Description of the task: In this exercise, return only the lines that run from the line with "You are a computer-use" to the end of the entries below, both included. Pictures are not copied.

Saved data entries
——

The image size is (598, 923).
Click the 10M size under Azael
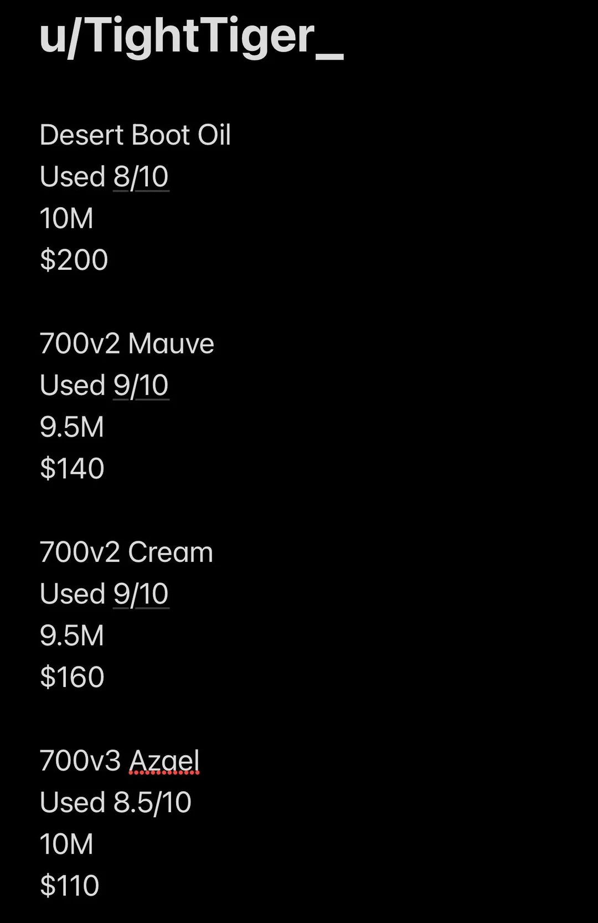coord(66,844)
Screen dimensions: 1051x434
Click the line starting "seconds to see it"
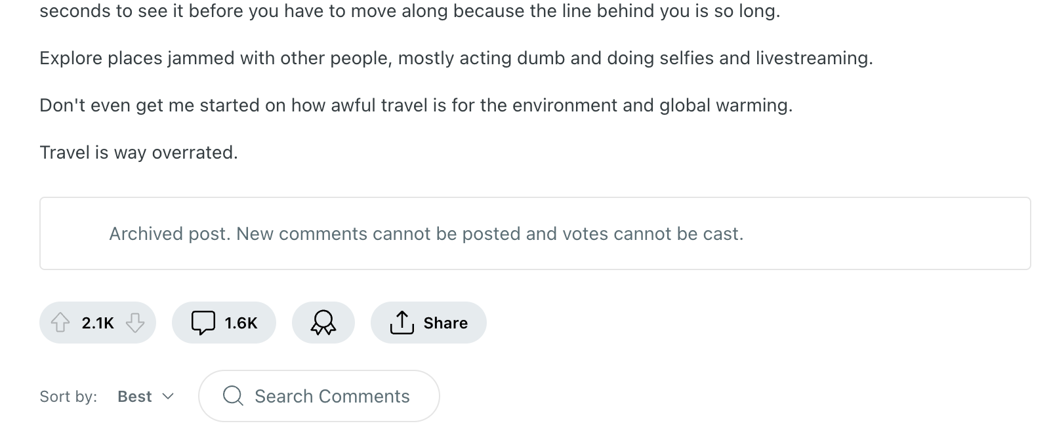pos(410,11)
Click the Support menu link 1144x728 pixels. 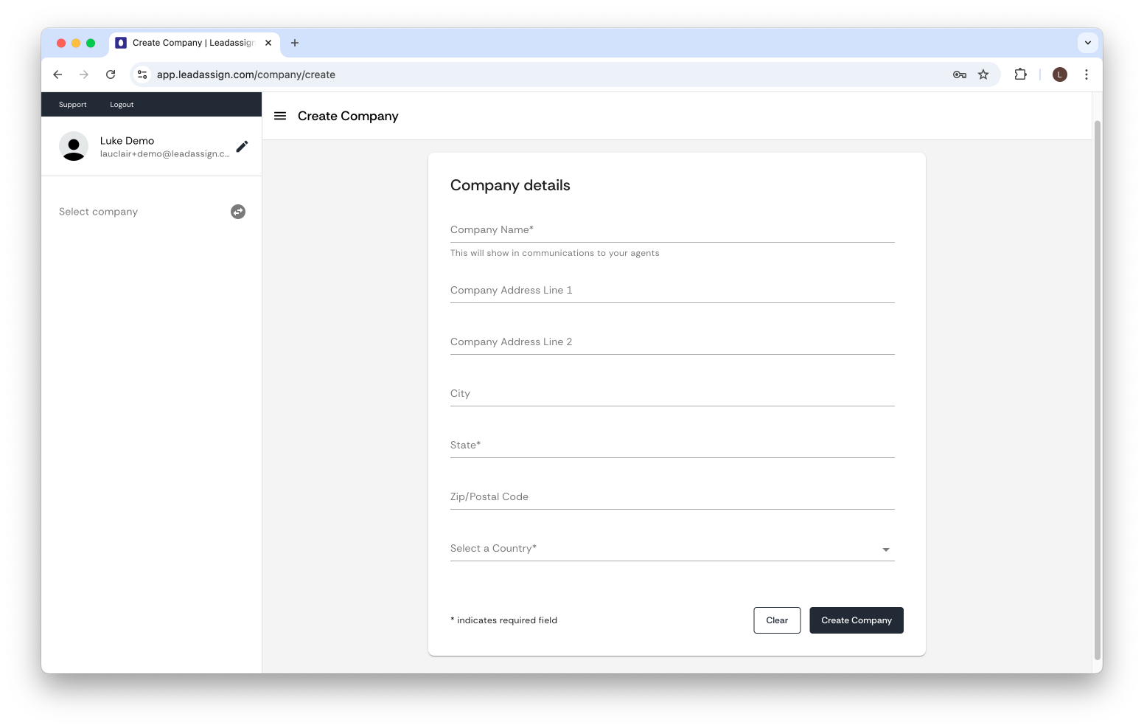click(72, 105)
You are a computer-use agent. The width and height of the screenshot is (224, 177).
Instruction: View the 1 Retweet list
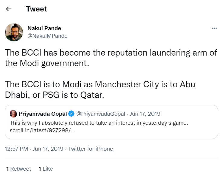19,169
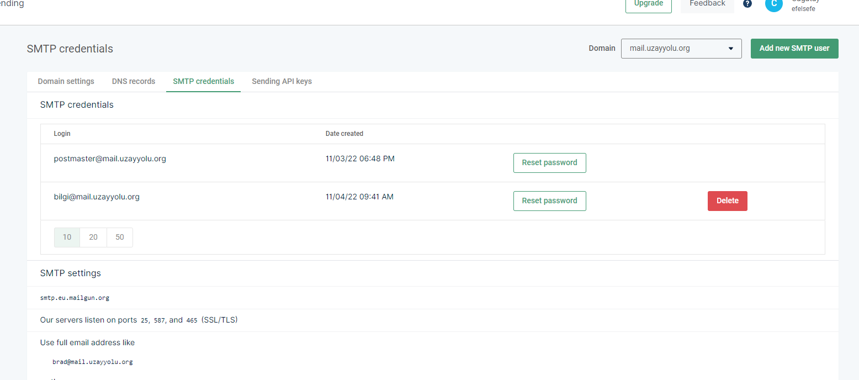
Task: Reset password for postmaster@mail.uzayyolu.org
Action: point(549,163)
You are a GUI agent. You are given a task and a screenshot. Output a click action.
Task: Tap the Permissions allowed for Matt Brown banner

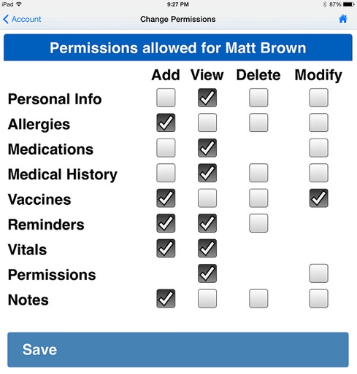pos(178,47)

——

Response to the exercise:
You are a computer-use agent. The width and height of the screenshot is (224, 177).
Instruction: View the 1 Retweet list
19,169
Task: Reset password for postmaster@mail.uzayyolu.org
Action: point(549,163)
You are a GUI agent. You are given a task and a screenshot. Output a click action.
Task: Tap the Permissions allowed for Matt Brown banner

pos(178,47)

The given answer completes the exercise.